Task item: Retype the lines from the one containing "Given: Filter by 선글라스 suggestion chip" through the last line of the entries below, exactly and in full, omitting every image.

(Pixel coordinate grounding data)
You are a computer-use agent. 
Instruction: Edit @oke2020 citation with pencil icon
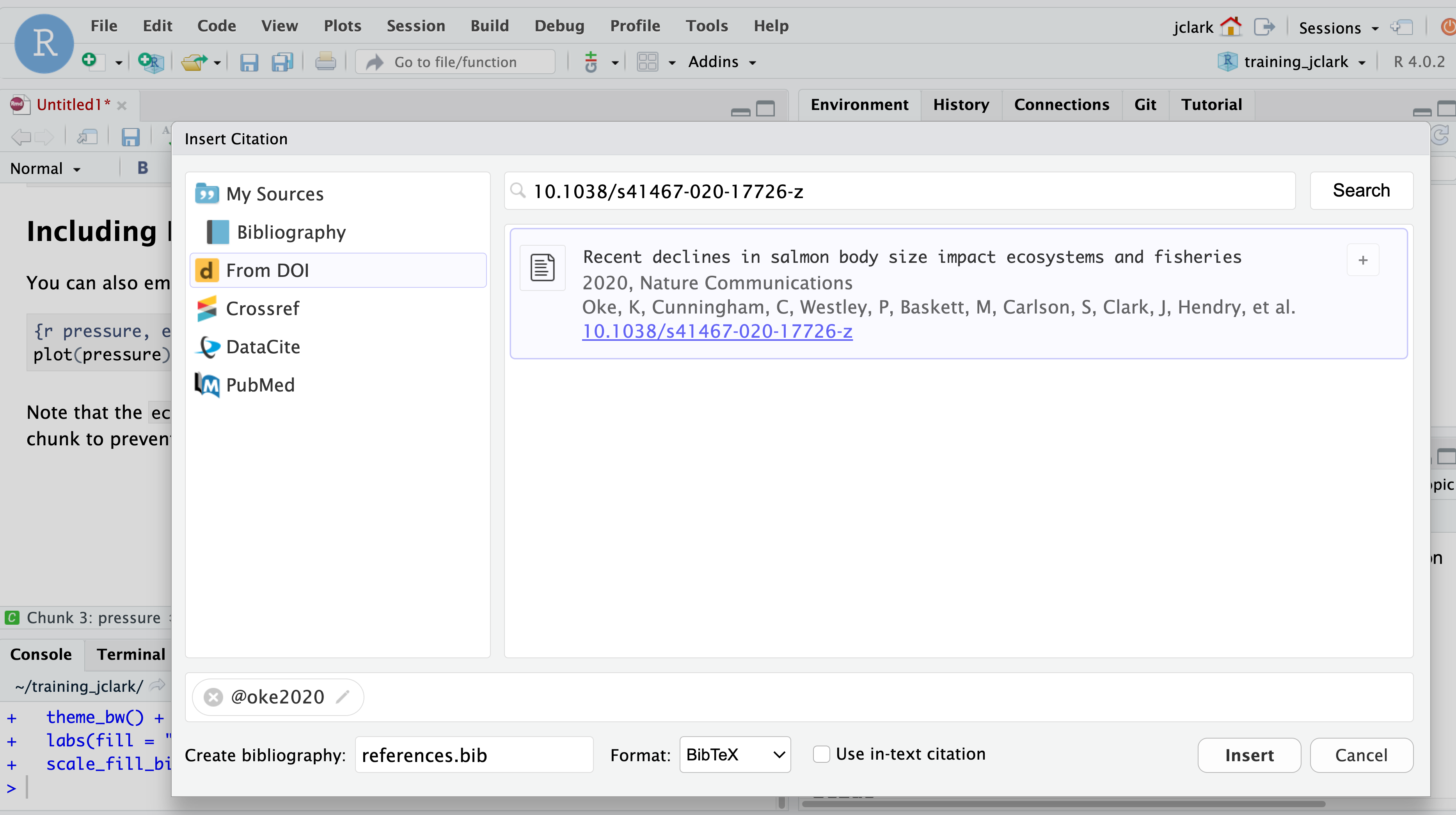(x=343, y=697)
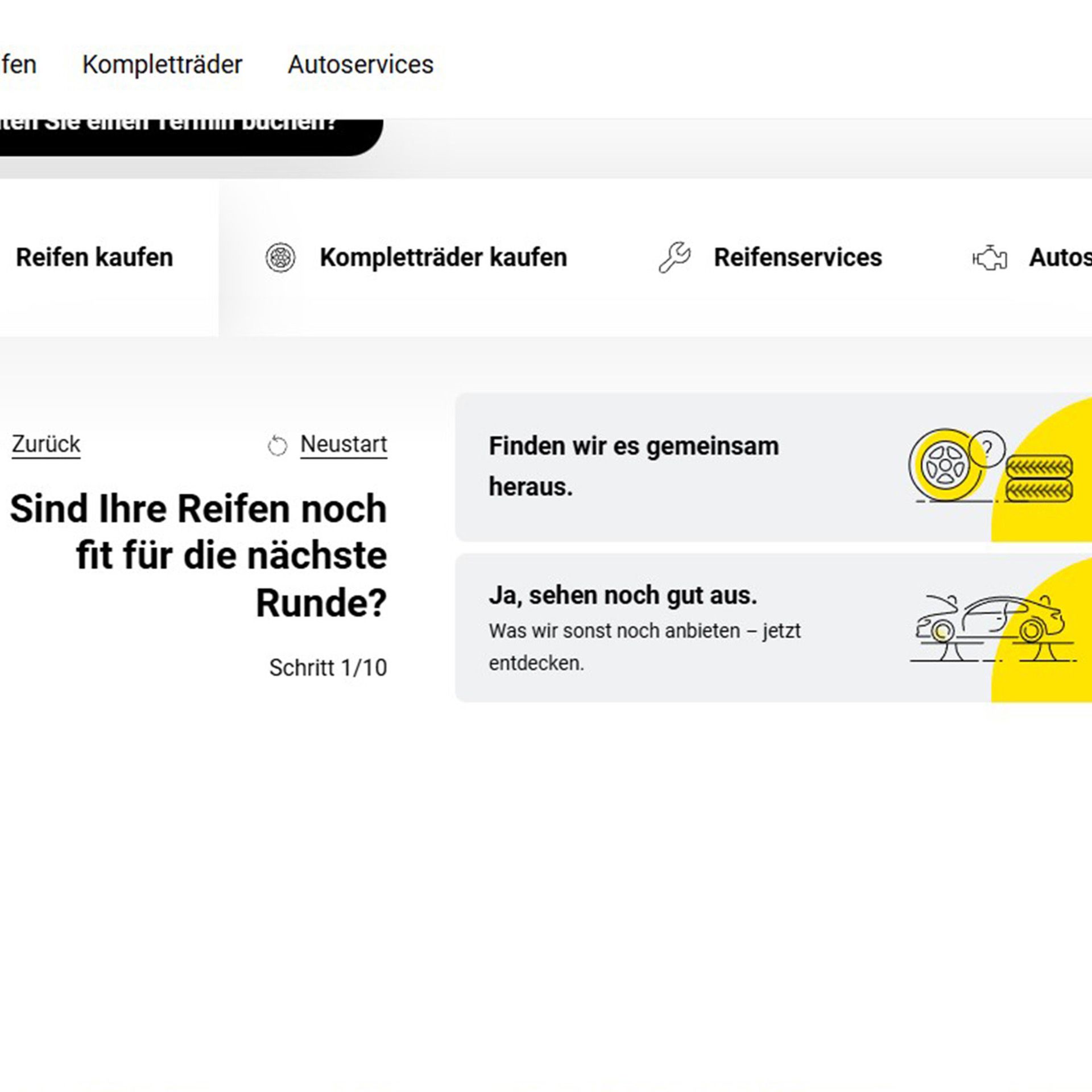
Task: Click the stacked yellow tires graphic
Action: coord(1039,479)

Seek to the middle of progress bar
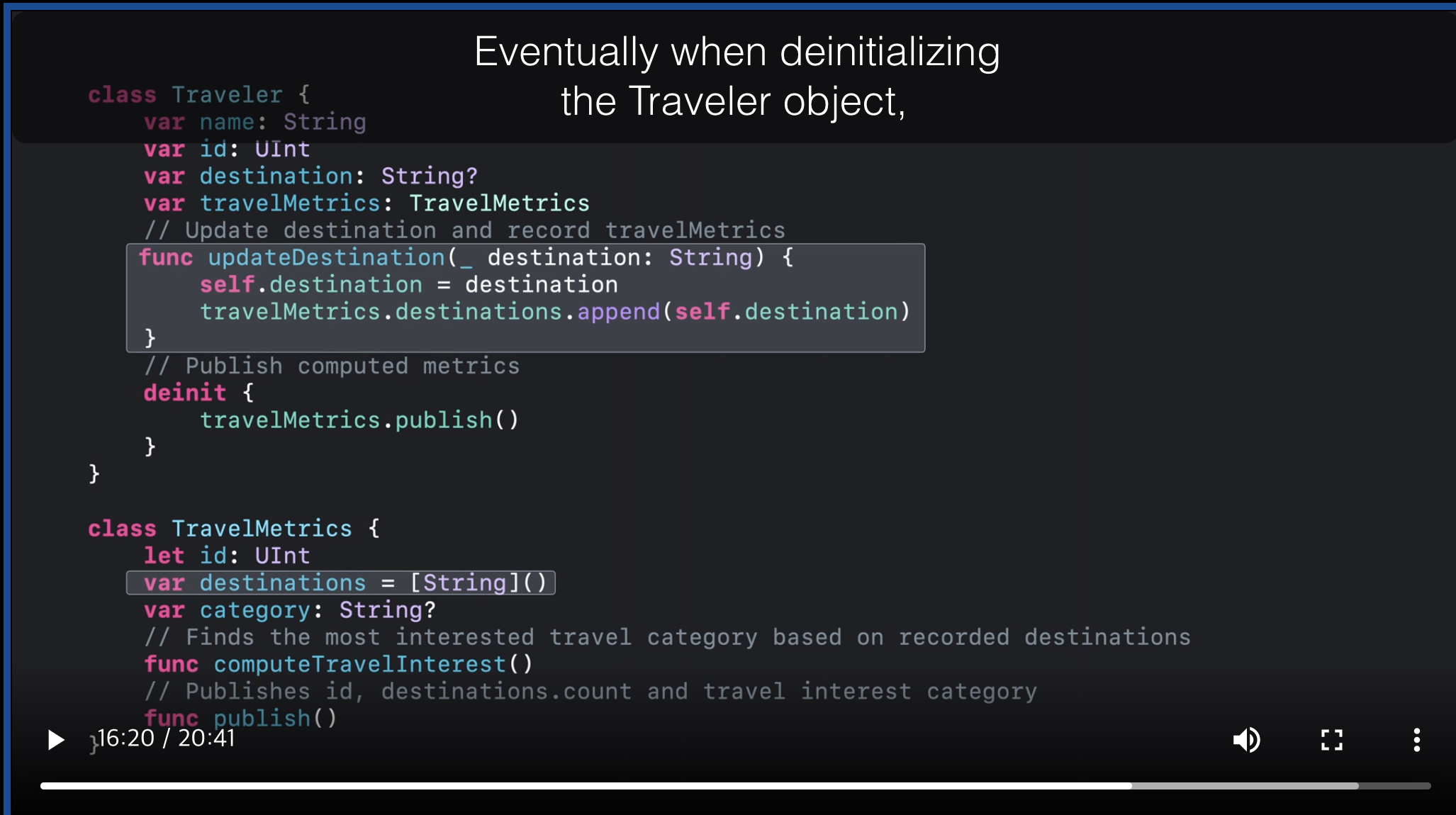click(x=735, y=786)
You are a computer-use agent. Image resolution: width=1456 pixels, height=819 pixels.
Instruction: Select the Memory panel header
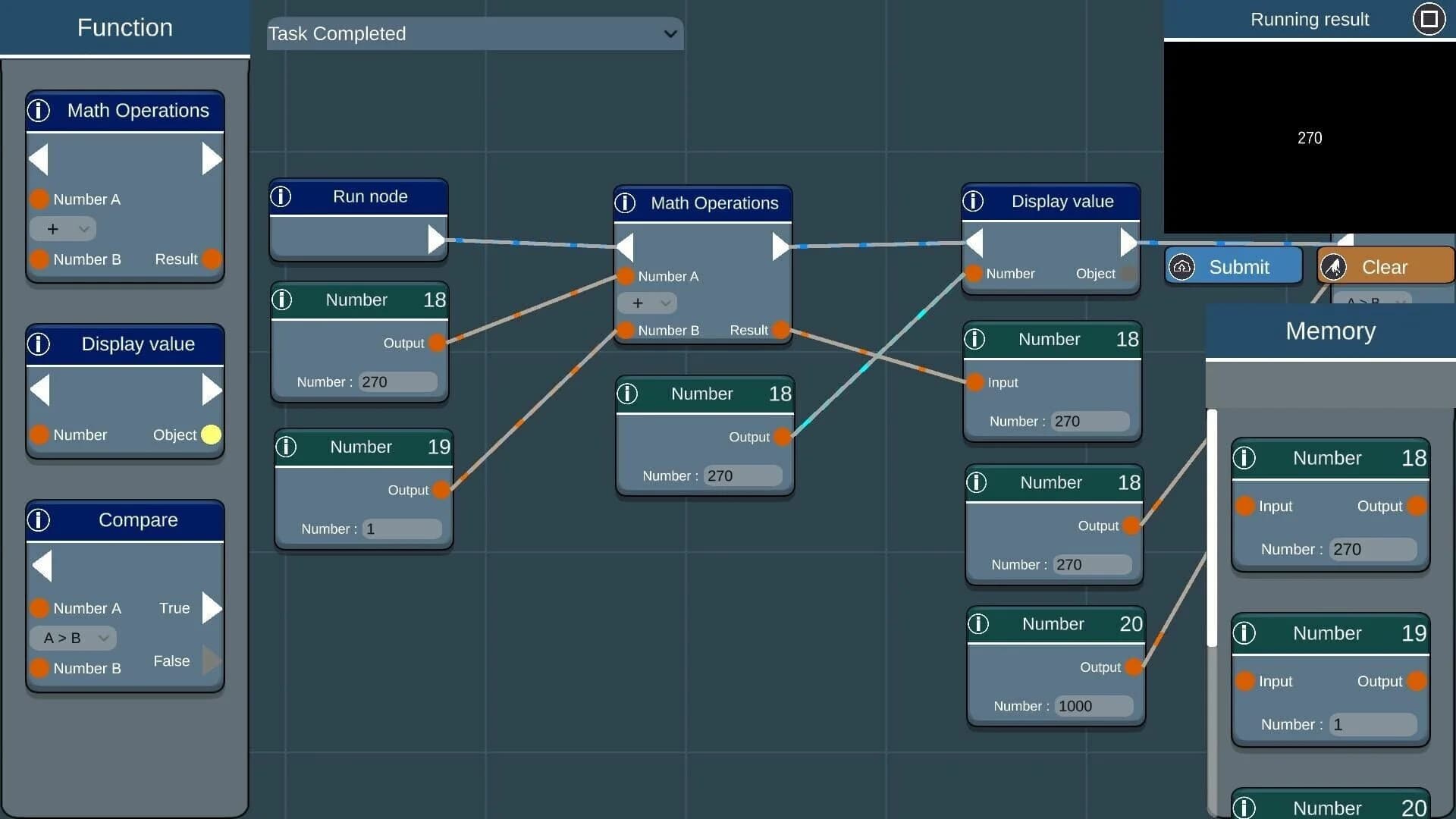click(1330, 331)
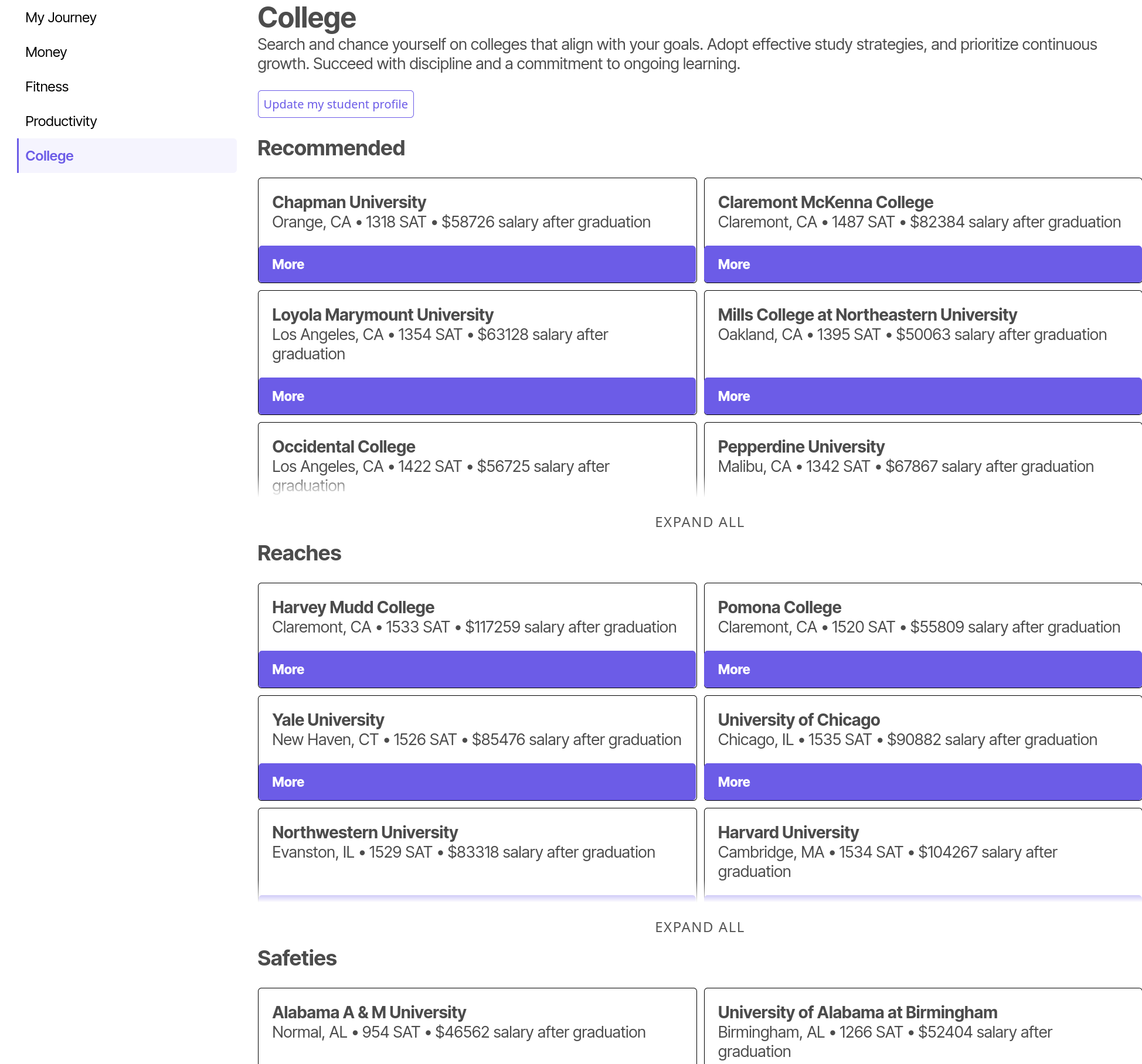Expand all Reaches colleges
The width and height of the screenshot is (1142, 1064).
(x=699, y=927)
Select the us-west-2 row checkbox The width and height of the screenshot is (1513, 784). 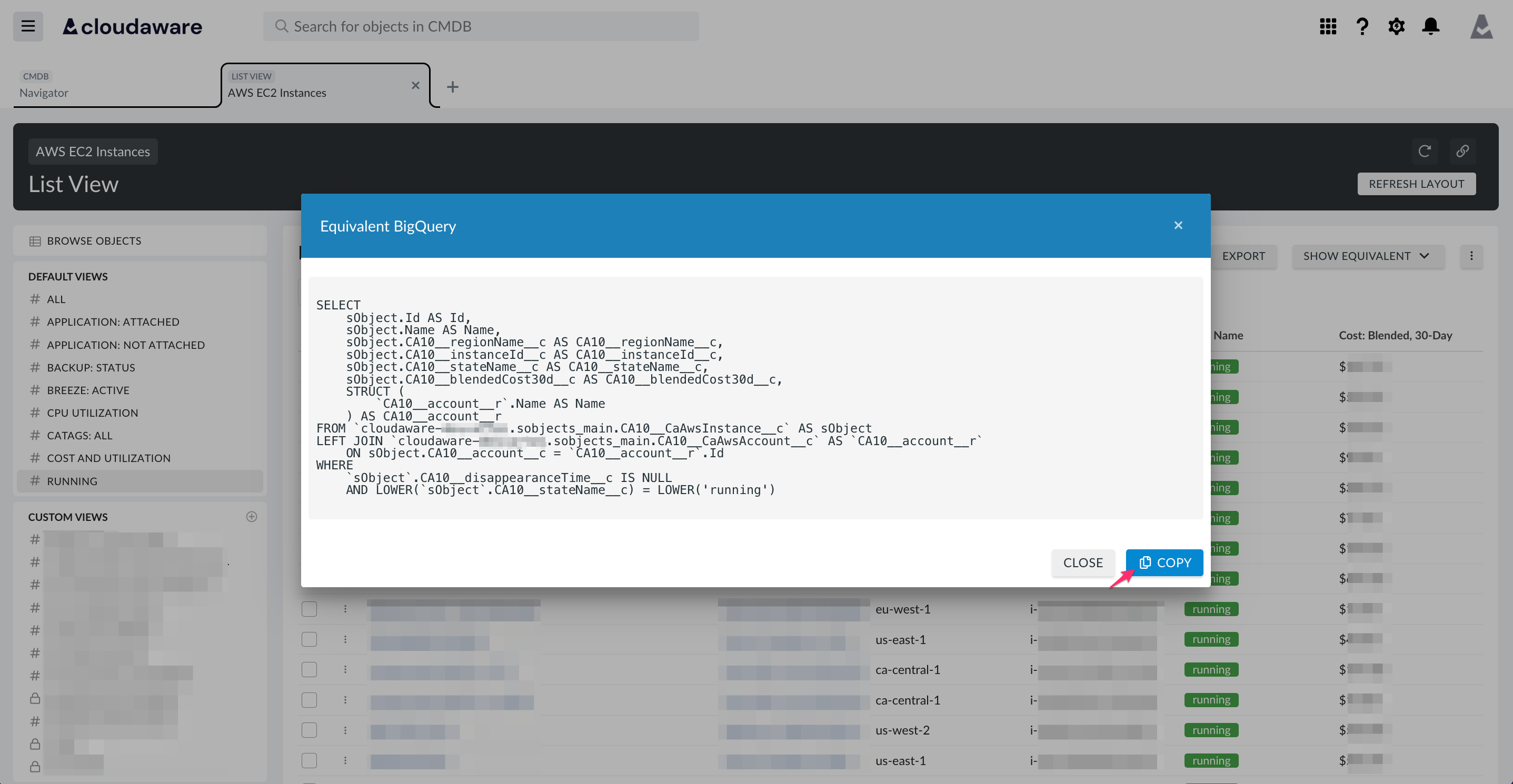(x=310, y=730)
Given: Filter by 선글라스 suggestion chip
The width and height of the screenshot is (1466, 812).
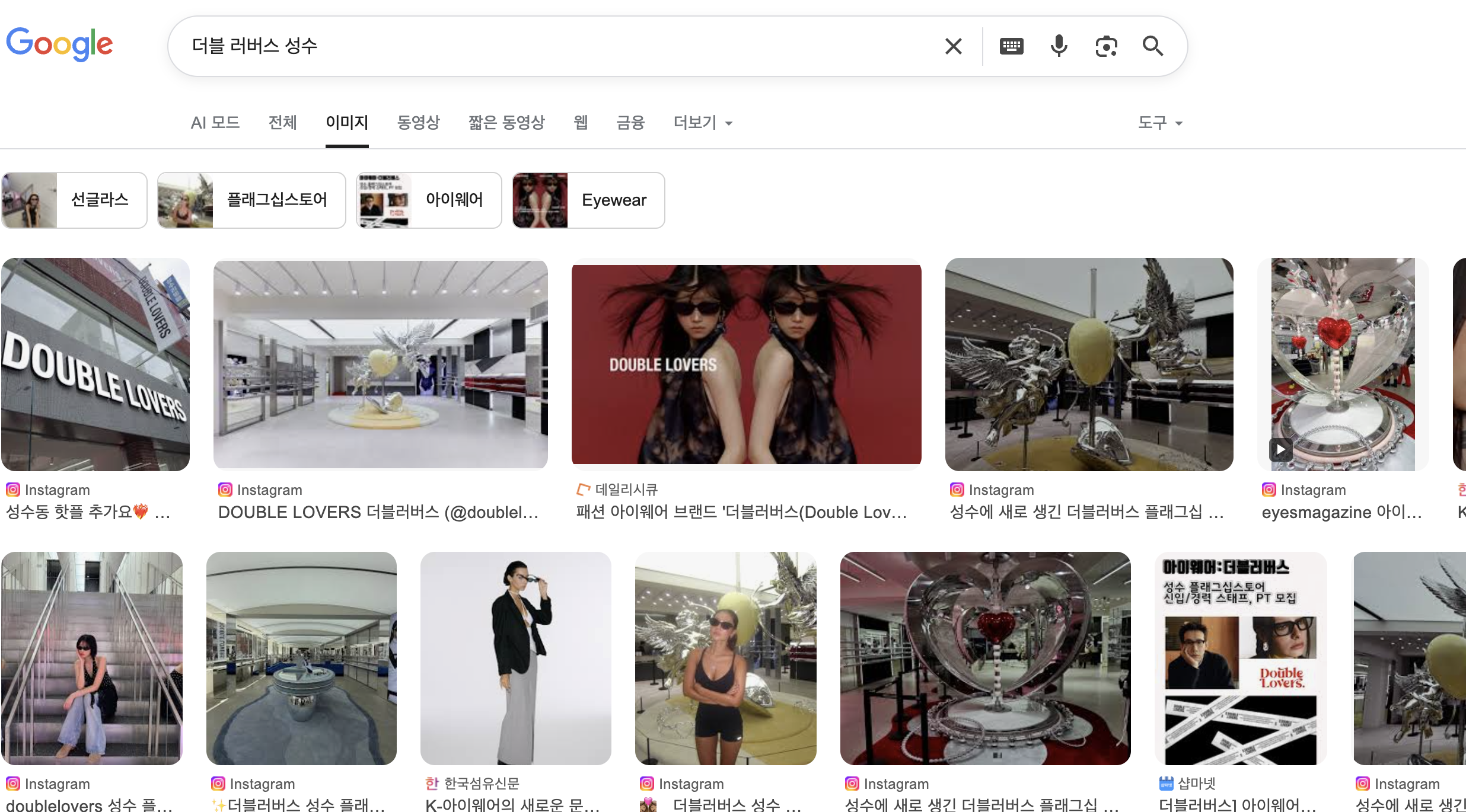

Output of the task:
Given: Filter by 선글라스 suggestion chip
The width and height of the screenshot is (1466, 812).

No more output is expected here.